In her underrated novel, The Leto Bundle, Warner allied a mutating classical myth to fury at the refusal of asylum and, by extension, a historical mistrust of dialogue with the other. That theme recurs as she discusses Western explorations of the New World transforming both the observers and the observed. They plundered gold but ideas, teasing fantasies, were stowaways back home. She relates the nineteenth century's swoon into the supernatural to the spirit beliefs of new colonised subjects, in an idiom she calls 'Imperial Gothic'. Here, Brazilian myths of bodies stumbling on with out their souls - zombies - provide chilling images for the age of slavery. Journeying spirits increasingly travel inward, as novels by James Hogg and Robert Louis Stevenson tremble with the idea that we may contain shadowy doubles, our minds housing the stranger within.

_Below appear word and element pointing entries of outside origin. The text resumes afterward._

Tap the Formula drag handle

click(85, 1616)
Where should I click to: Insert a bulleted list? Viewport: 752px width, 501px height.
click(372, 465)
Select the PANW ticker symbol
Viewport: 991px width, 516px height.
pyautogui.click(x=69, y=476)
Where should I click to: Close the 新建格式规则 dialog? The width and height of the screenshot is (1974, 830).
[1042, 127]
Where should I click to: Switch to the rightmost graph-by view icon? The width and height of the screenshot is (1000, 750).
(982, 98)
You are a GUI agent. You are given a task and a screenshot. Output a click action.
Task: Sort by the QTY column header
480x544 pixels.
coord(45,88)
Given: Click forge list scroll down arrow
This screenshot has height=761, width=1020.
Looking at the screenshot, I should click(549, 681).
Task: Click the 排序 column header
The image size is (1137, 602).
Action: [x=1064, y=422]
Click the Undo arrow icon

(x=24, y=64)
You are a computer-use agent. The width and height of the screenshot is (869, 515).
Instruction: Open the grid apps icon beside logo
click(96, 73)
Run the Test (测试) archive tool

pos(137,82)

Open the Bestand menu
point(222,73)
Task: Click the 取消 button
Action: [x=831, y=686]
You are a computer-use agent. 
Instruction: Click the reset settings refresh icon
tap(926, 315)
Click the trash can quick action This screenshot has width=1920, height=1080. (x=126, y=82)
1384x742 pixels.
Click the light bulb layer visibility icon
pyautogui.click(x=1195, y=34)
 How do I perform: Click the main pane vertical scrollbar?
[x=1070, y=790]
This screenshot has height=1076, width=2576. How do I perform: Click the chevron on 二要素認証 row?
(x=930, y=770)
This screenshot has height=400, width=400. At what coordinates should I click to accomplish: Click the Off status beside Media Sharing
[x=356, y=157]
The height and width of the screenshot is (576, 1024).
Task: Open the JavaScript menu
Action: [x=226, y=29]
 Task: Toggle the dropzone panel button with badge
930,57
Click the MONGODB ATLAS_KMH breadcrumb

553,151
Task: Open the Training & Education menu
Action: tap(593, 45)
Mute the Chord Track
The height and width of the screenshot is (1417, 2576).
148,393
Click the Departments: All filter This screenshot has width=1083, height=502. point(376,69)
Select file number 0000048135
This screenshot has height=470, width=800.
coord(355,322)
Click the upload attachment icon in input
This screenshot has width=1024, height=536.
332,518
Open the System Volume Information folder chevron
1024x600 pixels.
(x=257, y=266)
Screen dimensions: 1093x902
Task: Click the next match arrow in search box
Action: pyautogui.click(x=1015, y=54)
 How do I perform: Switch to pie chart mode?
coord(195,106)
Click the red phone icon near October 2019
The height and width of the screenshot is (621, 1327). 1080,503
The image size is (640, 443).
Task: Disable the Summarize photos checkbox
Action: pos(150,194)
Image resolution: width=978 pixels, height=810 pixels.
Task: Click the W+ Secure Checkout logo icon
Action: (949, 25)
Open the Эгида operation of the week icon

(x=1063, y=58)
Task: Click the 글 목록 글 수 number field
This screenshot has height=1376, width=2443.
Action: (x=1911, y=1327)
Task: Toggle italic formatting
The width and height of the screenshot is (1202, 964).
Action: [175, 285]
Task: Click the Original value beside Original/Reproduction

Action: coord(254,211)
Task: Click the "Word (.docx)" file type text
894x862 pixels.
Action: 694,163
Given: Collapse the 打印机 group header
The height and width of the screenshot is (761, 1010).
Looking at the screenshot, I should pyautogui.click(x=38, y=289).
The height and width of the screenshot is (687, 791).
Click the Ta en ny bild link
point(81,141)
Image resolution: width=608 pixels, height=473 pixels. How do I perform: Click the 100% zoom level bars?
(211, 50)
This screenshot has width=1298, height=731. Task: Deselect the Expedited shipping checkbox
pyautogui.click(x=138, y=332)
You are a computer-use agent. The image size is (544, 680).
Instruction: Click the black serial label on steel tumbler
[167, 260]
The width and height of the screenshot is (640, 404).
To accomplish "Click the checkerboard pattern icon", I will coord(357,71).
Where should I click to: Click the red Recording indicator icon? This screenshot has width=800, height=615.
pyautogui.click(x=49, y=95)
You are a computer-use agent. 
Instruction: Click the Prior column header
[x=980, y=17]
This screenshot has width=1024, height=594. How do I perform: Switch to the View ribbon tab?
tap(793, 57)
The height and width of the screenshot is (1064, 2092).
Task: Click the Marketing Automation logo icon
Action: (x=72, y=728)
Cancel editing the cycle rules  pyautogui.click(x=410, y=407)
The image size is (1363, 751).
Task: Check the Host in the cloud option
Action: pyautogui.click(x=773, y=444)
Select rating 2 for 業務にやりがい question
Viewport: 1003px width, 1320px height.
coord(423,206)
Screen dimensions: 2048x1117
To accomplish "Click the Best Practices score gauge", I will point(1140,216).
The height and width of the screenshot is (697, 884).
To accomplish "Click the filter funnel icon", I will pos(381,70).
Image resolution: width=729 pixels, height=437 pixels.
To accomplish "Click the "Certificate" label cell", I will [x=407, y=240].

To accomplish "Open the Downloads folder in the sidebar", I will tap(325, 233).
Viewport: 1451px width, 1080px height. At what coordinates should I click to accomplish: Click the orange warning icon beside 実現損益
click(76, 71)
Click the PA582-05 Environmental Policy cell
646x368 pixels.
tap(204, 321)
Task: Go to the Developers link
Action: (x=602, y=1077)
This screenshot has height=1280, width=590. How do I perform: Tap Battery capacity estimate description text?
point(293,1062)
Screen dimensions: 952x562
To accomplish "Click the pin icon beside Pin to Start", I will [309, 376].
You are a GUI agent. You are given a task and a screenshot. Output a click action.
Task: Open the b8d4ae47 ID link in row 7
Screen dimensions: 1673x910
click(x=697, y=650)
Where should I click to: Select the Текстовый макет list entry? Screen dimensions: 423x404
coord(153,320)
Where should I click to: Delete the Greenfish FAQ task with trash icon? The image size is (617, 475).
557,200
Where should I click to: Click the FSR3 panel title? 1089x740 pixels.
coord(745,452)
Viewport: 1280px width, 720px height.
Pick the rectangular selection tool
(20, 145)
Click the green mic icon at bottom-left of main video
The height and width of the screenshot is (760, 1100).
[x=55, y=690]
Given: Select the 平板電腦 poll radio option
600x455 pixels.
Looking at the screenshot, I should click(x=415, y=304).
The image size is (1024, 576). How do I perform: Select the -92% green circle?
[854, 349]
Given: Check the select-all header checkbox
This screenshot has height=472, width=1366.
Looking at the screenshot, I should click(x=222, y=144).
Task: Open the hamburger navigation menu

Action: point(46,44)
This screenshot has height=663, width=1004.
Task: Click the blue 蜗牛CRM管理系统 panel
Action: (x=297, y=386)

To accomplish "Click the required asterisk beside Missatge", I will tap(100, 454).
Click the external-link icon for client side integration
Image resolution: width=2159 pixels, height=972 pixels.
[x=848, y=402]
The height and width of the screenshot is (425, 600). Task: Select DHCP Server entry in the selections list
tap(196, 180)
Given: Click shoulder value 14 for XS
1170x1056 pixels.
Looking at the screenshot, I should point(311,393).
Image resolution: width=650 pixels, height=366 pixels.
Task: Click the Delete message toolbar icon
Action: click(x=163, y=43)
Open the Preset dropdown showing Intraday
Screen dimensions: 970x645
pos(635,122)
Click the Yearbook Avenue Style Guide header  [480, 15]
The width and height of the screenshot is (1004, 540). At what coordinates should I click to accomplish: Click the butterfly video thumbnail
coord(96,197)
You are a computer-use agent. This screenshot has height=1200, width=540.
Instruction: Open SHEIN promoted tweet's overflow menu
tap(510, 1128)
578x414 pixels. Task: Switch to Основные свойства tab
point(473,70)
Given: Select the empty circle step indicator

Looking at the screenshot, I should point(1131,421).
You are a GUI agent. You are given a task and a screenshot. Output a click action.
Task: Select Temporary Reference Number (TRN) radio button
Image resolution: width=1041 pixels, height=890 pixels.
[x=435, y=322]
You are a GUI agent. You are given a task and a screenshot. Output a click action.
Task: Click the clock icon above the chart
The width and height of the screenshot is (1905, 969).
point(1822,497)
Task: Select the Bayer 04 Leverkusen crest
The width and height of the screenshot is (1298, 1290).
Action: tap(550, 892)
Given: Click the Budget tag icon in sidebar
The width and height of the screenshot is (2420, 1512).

The book tingles with illustrations: from the infant Helen of Troy hatching from an egg 'in the manner of a soubrette from a cake' in an ancient Greek sculpture to a ghoulish phantasmagoria. A delicious section slips into Bosch's Garden of Earthly Delights, his panel of pleasure flanked by scenes of Eden and Hell. In this 'cornucopia of metamorphosis', sleek, naked humans get frisky with giant fruits - slumped over strawberries, bobbing at blackberries, balancing currants on their heads. Bosch is familiar for his tormenting monsters, itchy hybrids of animal and mineral, but Warner celebrates his 'eloquence in communicating pleasure - blissful, paradisal, serene festivity'. Did Bosch draw on giddy myths new-harvested from the Americas? The garden's fruity delights may enact a moment of innocence before colonial ambitions darkened and, with them, the stories brought back from new territories, marinating in imperialism's fear and anger.

Academia doesn't always know how to regard Warner, writing like an angel and interested in everything. When she gave the Reith Lectures, I heard an Oxbridge academic sniff: 'She's not what I'd call an intellectual.' But what makes Fantastic Metamorphoses remarkable is its dashing investigation of imagination. Hence her insistence that Western discovery was a two-way trade in fantasy that 'offered extraordinary possibilities for thinking differently'.

For Warner, 'imagination constitutes the very stuff of history.' She refuses to narrow her interests. Instead, she props her eyes wide open and takes in the world.